PROBLEM TO SOLVE
Gather every line below that contains the word "node" and copy each of those lines in full.

MATERIAL SUPPLIED
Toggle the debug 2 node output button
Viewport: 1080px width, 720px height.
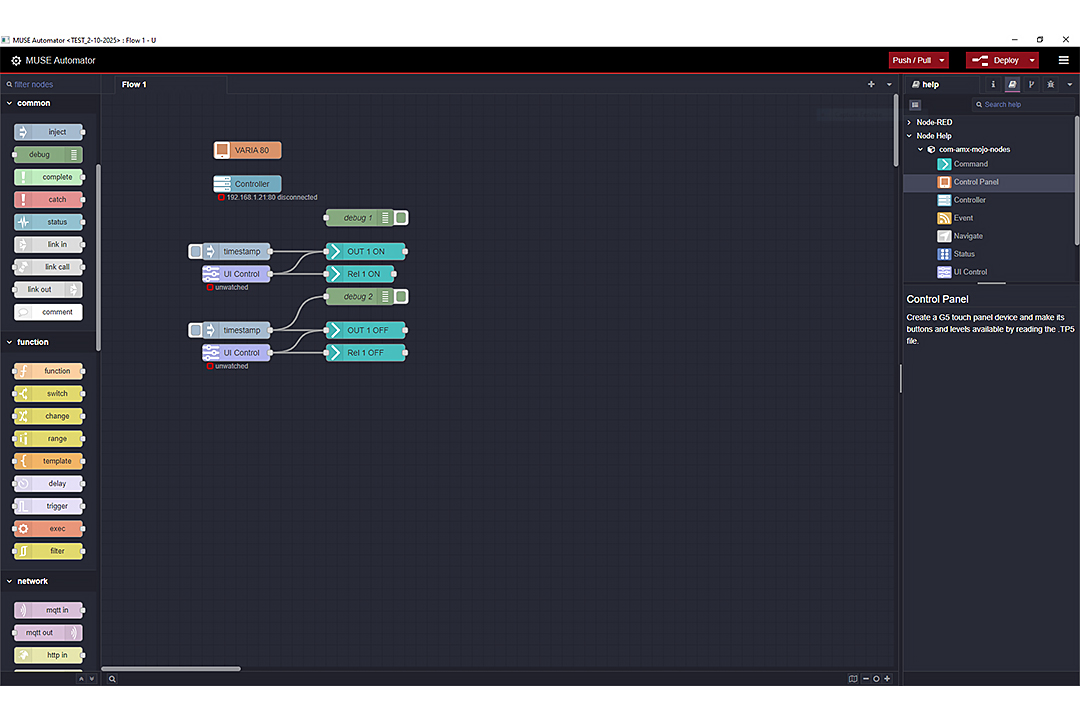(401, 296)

---

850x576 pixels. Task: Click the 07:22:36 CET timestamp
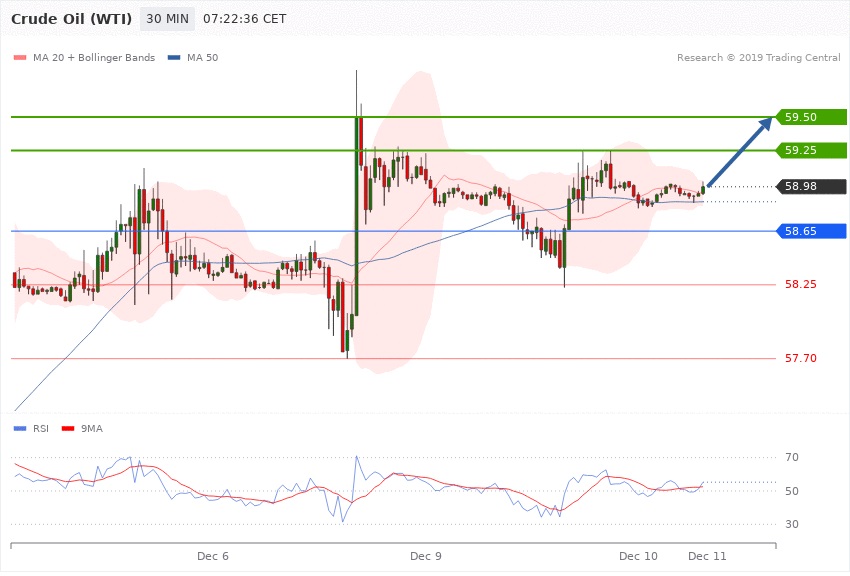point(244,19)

RESPONSE TO THE EXERCISE
Toggle the debug 2 node output button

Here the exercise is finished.